The Case For (And Against) Bullock:

Gravity is all Bullock, with the exception of a few moments of levity from George Clooney. His sole purpose is to flip the relief switch, which thankfully supplies the audience with some time to breathe. Yes, the movie is that intense. At first I was skeptical that the woman who helmed Miss Congeniality (1 and 2!) and Speed (1 and 2!) could possibly possess the gravitas (sorry) to carry this solemn, anxiety-inducing movie.

Somehow, she does it, and she does it well. You root for her from start to finish, if only because -- dear God -- she's been lost in space with no one to help her (save for a boost from Clooney). Bullock, playing a scientist, gives a sincere and endearing performance, but at no time does she come off as pandering or unqualified for the role. I would argue that she's perfect for it; who would we sympathize with more than one of our "sweetest" actors? At some points it was like watching a wayward puppy trying to find its way back to its mother. You just want her to get back to Earth. While Streep is a tour de force in August, Bullock is along for the ride in Gravity. Supporting her performance in Gravity are sweeping shots of our planet, mind-boggling special effects, and seamless graphic editing that has Bullock leaping through space, or hurtling through the International Space Station.
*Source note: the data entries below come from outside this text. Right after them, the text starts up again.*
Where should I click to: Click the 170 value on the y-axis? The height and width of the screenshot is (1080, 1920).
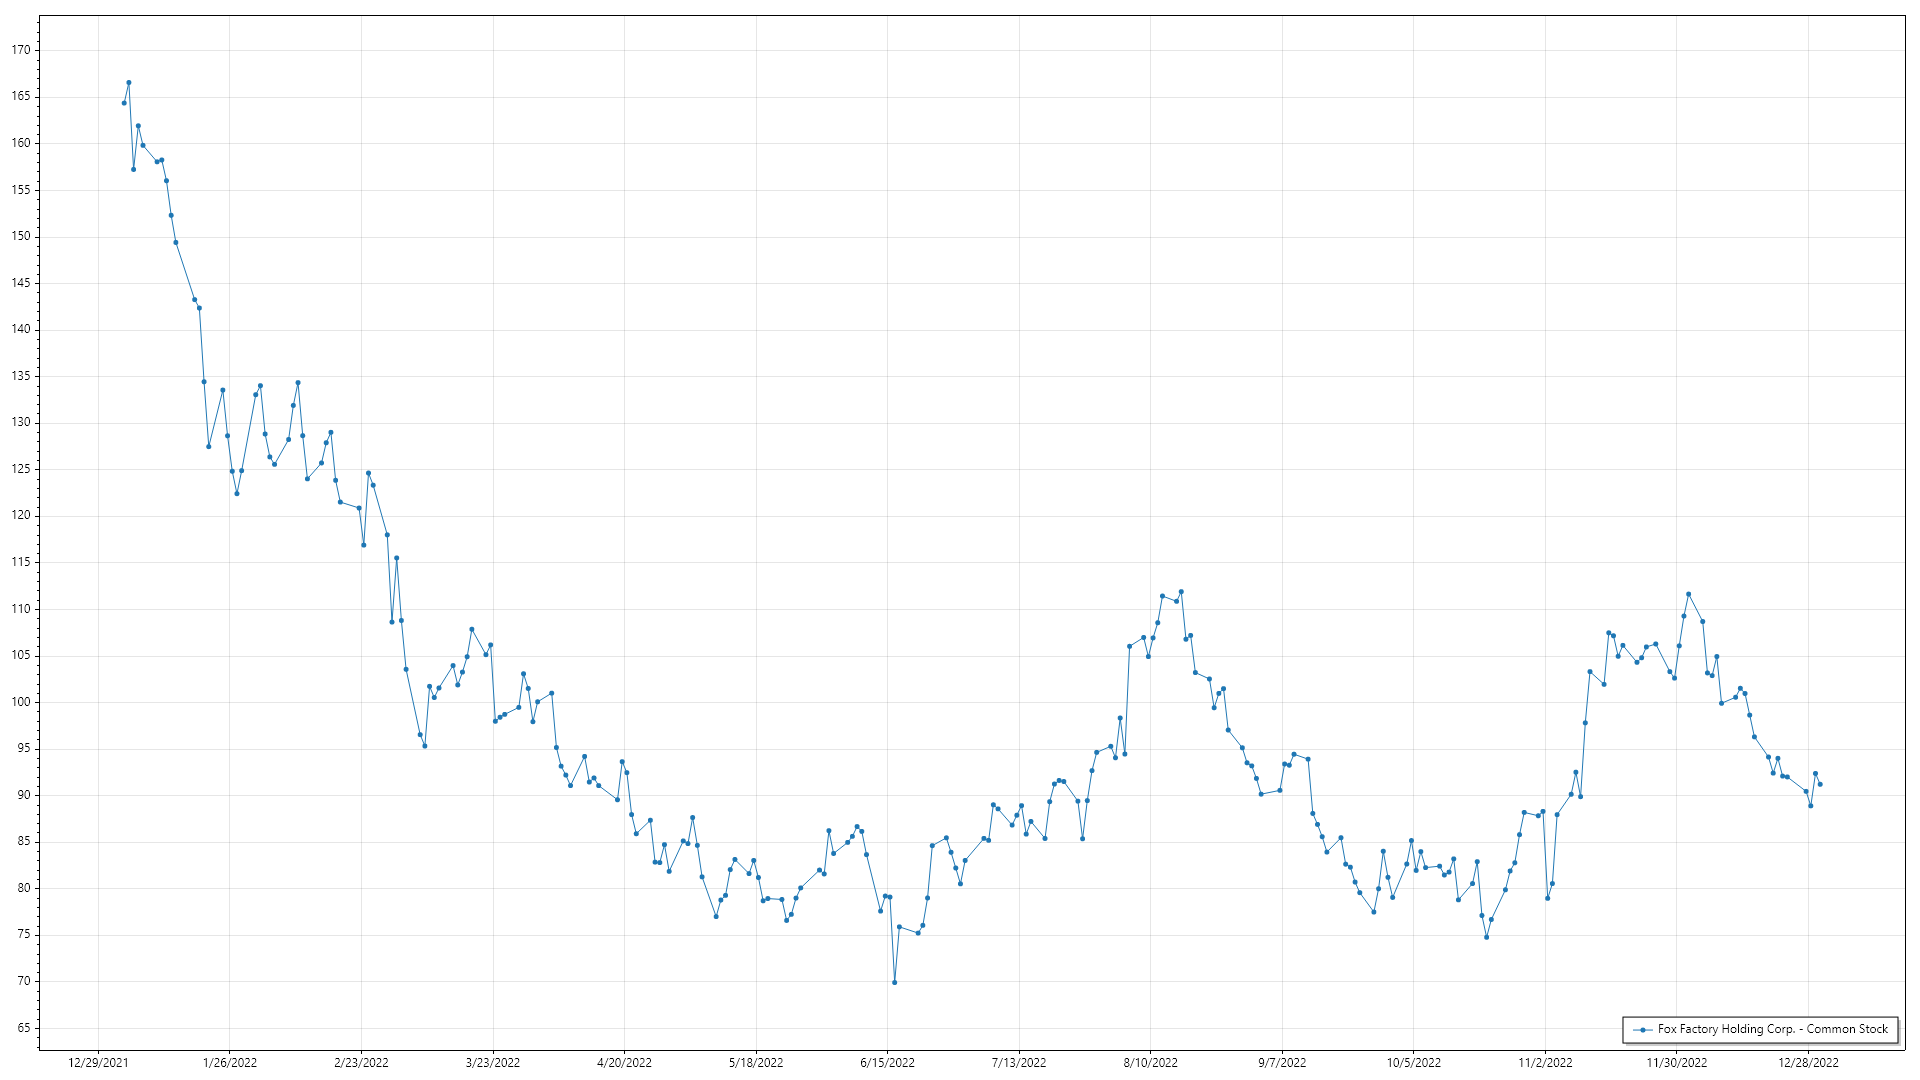(21, 50)
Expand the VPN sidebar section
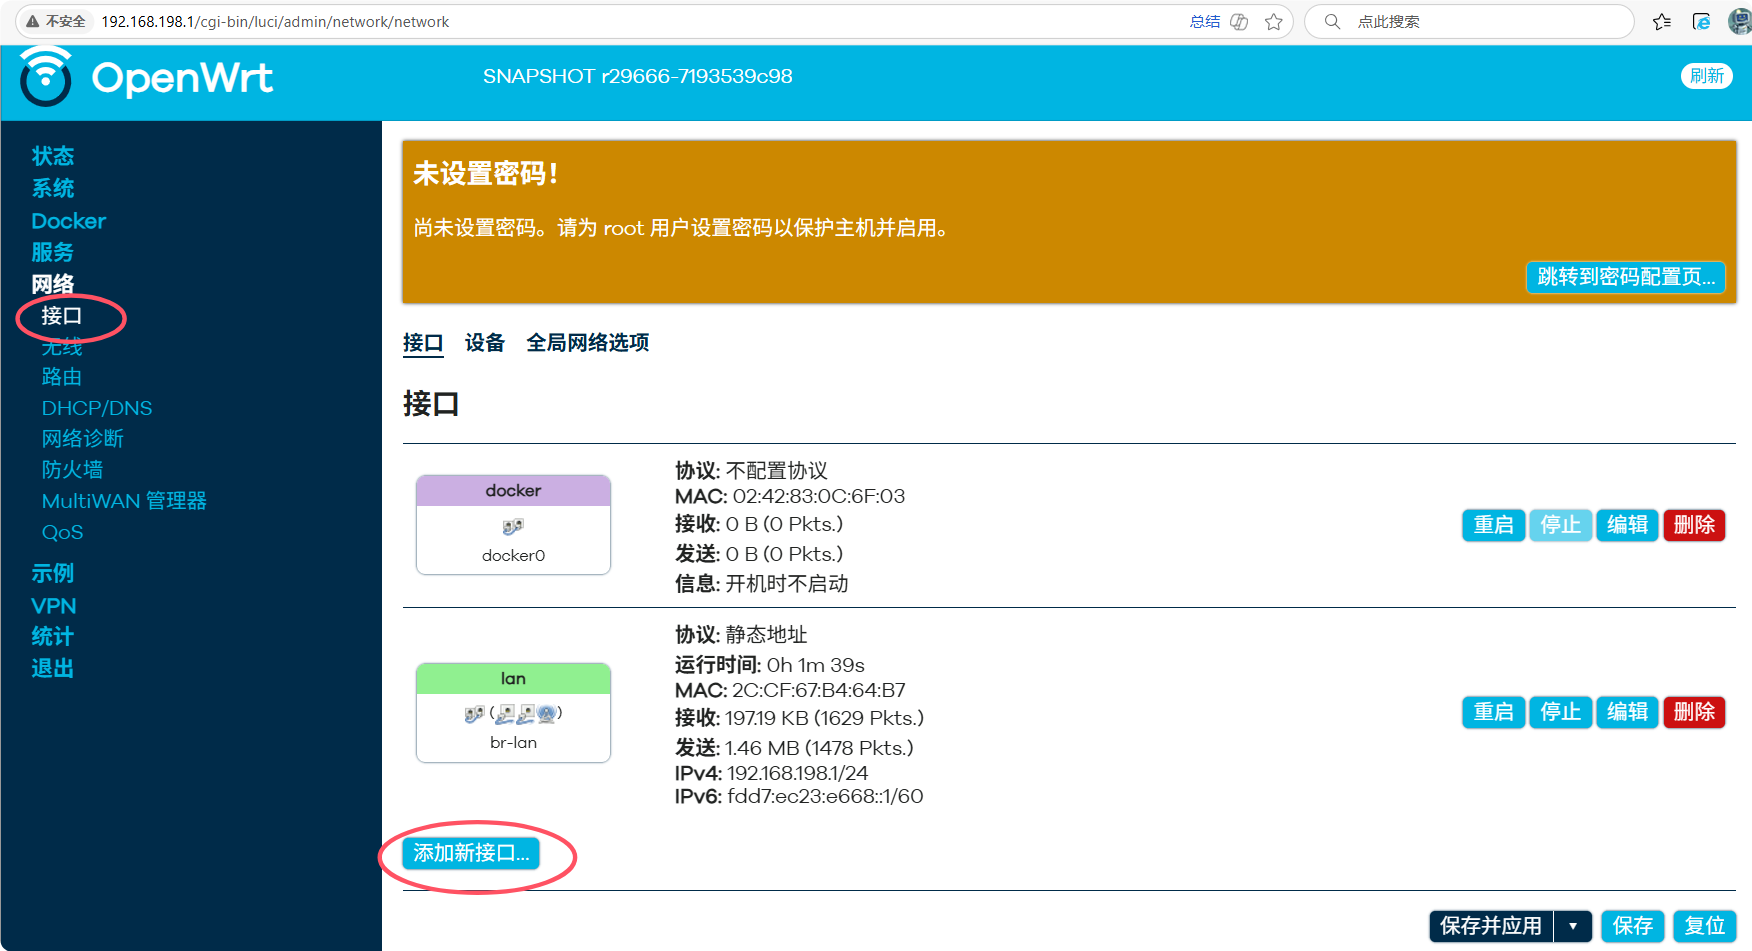Viewport: 1752px width, 951px height. tap(54, 606)
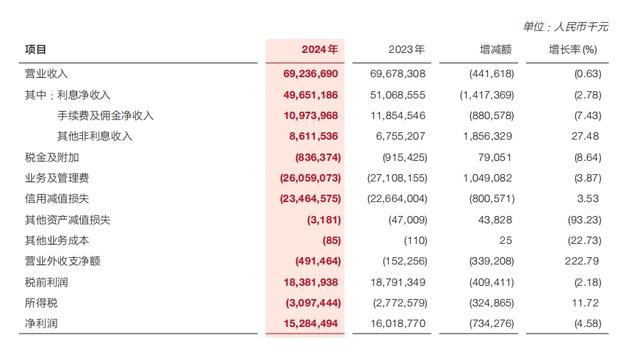Click the 其他资产减值损失 growth rate (93.23)

(x=584, y=220)
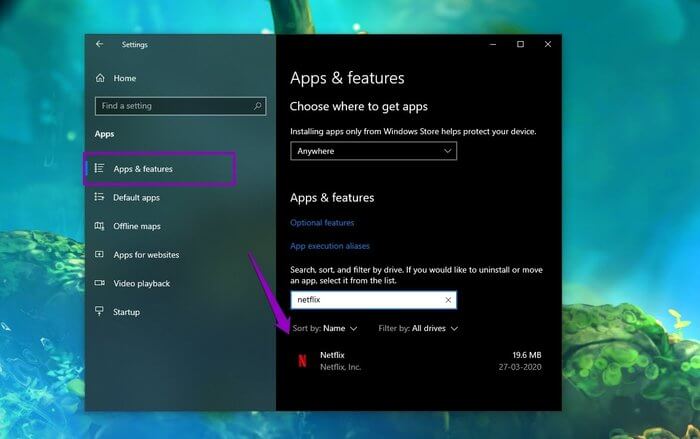This screenshot has width=700, height=439.
Task: Select the Netflix entry in app list
Action: point(420,360)
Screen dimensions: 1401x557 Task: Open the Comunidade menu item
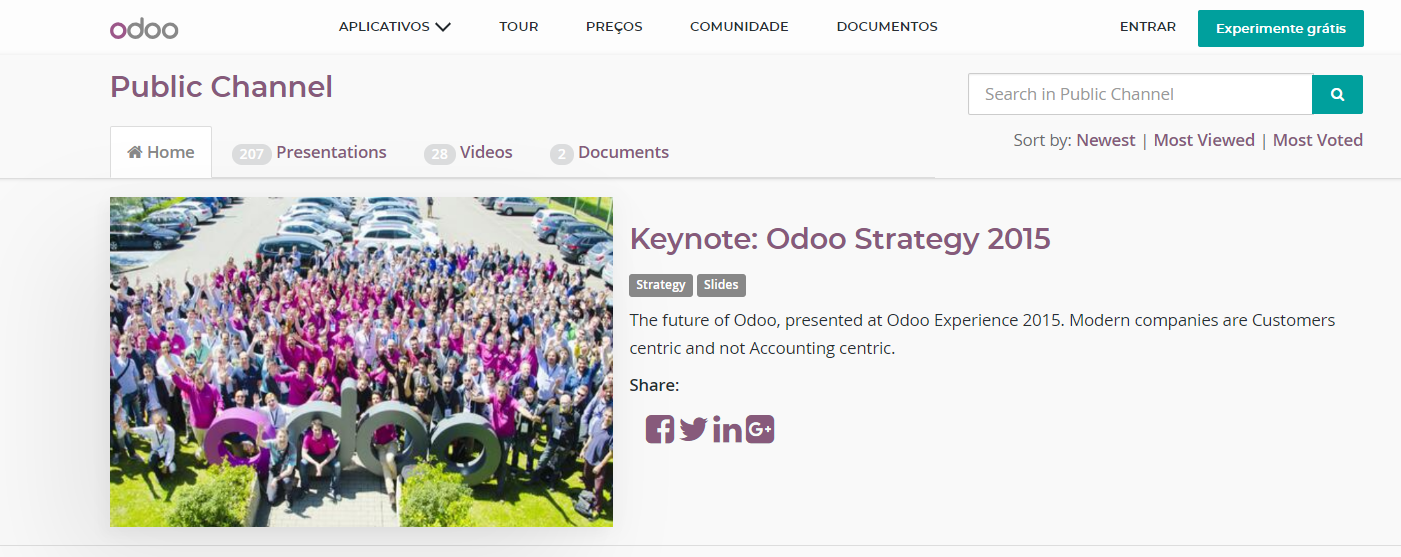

It is a technical wonder to be sure, and it's to Bullock's credit that she doesn't detract from that. A hammier actor might have.

So this is where Bullock might lose to Streep. Bullock's performance isn't ball-busting or ostentatious -- it just is. How would any of us react if we were lost in space, ironically trapped in the largest expanse of all? Just as Bullock does, with immeasurable fear tempered by the need to survive. It comes across in her eyes as her tears fall up (again, amazing), or as her oxygen depletes. There are tangible, real emotions on display. There are no ridiculous monologues, no contemplative lip purses, no ranting and raving. Bullock plays a woman scared out of her mind. I won't reveal anything else about the movie, but the final shot is surely something that's going to go down in cinematic history. It's a landmark moment in movies.

The rightful winner of this award should be the woman whose work will last the longest, not the one who speaks the loudest.

'Gravity' opens in theatres on October 4, and 'August: Osage County' opens on Christmas Day.